Breaking point - By Tom Clancy & Steve Perry & Steve Pieczenik Page 0,65

My dad is going to get the guy. It’ll be all right.”

“You think so?”

“Yeah. I do.”

She gave him a little smile, and he felt better himself. He took another sip from the Coke. He hoped his dad would kick the guy’s ass.

Monday, June 13th

Gakona, Alaska

Howard was still peeved. The marshals were supposed to meet him at the airport, but his plane had been delayed an hour coming out of SeaTac, and they hadn’t waited for him. He hated being late, but there had been no help for it. He couldn’t really bitch about it officially; Net Force didn’t have any jurisdiction in the matter per se, even though they had gotten the warrants and the marshals would be delivering Morrison to HQ in Quantico. And as the commander of Net Force’s military arm, he shouldn’t be out in the field on this kind of errand anyhow, no job for a general, but it pissed him off being left behind just the same. It was no more than professional courtesy—he’d have waited for them.
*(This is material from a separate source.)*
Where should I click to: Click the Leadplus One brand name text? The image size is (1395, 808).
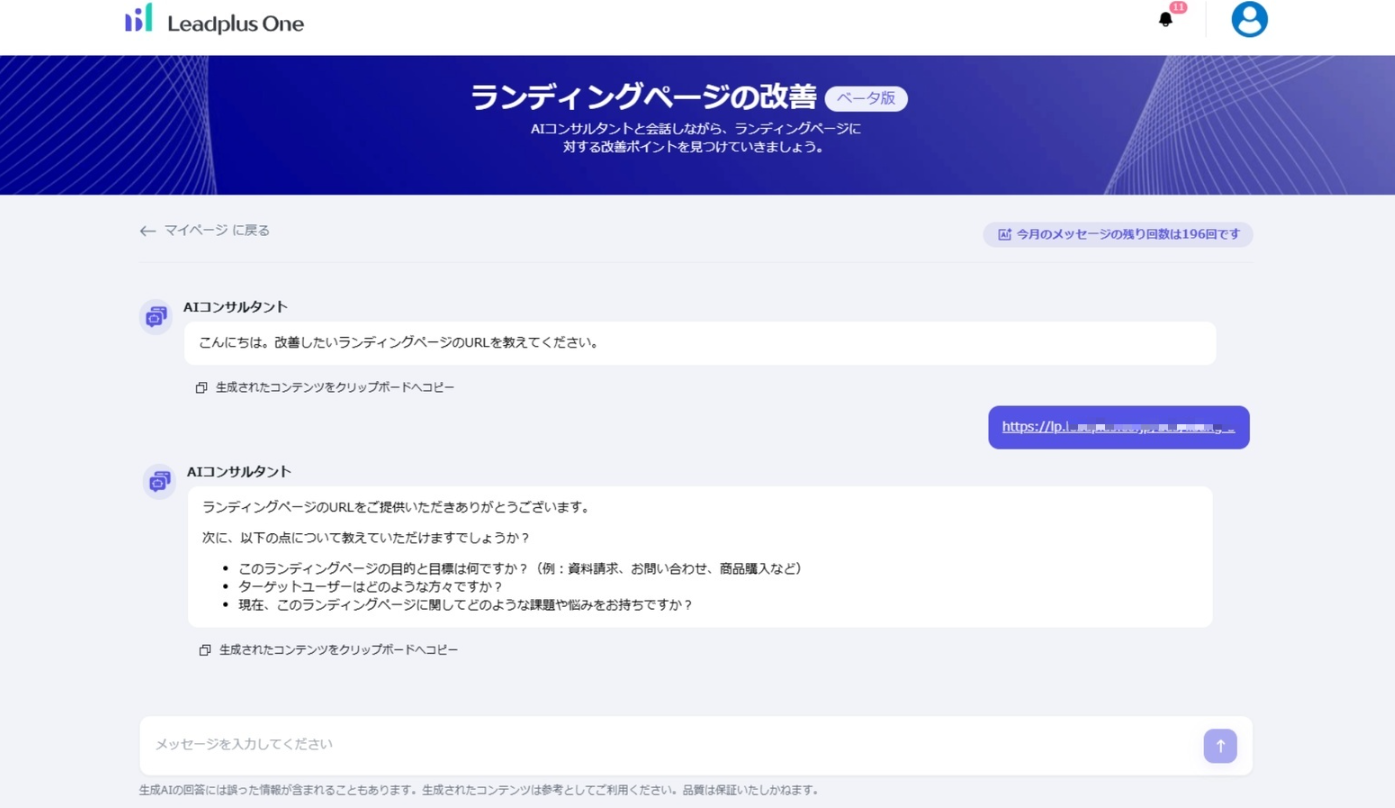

Howard rented a car and burned the speed limits trying to catch up, but by the time he got to Gakona, he still hadn’t seen any sign of the marshals. He couldn’t believe he had gotten ahead of them, so they must have already reached the HAARP compound. Probably had already collected Morrison and were on the way back. Well, if they passed him going the other way, he’d spot them, there wasn’t that much traffic. He’d seen only a few cars and trucks in the last hour of travel, and nobody in the last fifteen minutes. Of course, it was almost two in the morning, and in the middle of the great northwest woods, too, not exactly the Harbor Freeway in downtown L.A.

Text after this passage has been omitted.